The Government’s background document on the economic impact of the proposed changes suggests school leaders would feel encouraged to take a “more robust” attitude to tackling underperformance and that the time spent identifying and tackling this might increase, perhaps with more time spent on coaching and mentoring and observing.
“Any such activities should have a positive impact on teaching quality,” it says. The background document suggests it is also possible that there will be an increase in the number of teachers assessed as underperforming who do not respond to “developmental” activities, but that the new model policy should prevent the amount of time spent on dismissal procedures from rising, even if the number of dismissed teachers increases. “Either way, the school will benefit – from improved quality of teaching and/or from spending less time on managing staff out of the school.”
Does the consultation mention weak teachers moving from school to school?
Yes. It says that it recognises that just because a teacher is performing poorly in one school does not mean it cannot perform effectively in another and says that it why the current education bill does not include provision for employers to refer incompetent teachers to a national regulator to bar them from the profession. The consultation also says it believes headteachers, governors and employers are better placed to tackle competence issues than a national regulator, but this does mean it is important “that all parties play fair with other schools.”
What does this mean for writing references?
If a teacher has been dismissed for poor performance, the reference should say so. Dishonest or misleading references could be liable to legal proceedings. “When a head teacher provides a misleading reference or fails to tell the whole story to another school, they are failing as a school leader and potentially undermining the quality of pupils’ education.”
Are there any suggested changes in procedures when employing teachers?
Yes. The government suggests the new regulations should require potential employees and their former employers to provide copies of appraisal statements when asked to do so. “We believe this could helpfully supplement the information provided by references and may also have the effect of limiting the extent to which compromise agreements between teachers and employers can subvert the reference process,” says the consultation paper.
The paper also stresses the importance of schools taking up references and observing trial lessons as part of an “extended interview process”.
Is the consultation looking at any other part of employment law?

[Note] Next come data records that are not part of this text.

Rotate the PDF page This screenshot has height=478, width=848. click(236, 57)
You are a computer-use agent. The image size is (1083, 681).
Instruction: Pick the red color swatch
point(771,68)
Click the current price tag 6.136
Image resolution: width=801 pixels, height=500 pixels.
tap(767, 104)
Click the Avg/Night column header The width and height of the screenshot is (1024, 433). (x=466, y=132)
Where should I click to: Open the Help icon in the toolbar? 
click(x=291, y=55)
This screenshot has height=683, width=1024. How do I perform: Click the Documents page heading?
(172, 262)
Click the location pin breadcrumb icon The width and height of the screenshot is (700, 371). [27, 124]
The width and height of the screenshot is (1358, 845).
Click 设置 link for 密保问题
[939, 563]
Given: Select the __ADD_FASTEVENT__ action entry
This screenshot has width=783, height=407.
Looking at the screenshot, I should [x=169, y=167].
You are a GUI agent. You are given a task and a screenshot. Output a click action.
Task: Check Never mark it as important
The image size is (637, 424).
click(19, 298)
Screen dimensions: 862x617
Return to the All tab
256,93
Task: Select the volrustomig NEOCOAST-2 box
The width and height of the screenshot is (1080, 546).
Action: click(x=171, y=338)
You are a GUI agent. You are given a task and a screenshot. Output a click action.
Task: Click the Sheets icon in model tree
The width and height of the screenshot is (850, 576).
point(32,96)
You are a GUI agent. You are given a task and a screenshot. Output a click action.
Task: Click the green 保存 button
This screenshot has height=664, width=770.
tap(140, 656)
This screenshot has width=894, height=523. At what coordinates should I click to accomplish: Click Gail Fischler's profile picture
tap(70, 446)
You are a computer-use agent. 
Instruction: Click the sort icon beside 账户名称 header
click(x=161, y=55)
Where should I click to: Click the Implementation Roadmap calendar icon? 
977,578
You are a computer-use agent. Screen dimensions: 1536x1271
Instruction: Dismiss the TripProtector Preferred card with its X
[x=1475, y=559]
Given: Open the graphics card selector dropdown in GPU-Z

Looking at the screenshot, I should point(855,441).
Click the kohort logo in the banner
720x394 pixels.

Yes, it is asking questions about “any other barriers to tackling underperformance” faced by schools under current employment law. In addition, it says that informal feedback suggests that some local authorities are much more helpful towards schools tackling underperformances and dismissals than others. The consultation is therefore seeking comments on the role played by local authorities, whether this is different for those schools who employ their staff directly and for those who do not, and whether there are advantages for schools in directly employing their staff.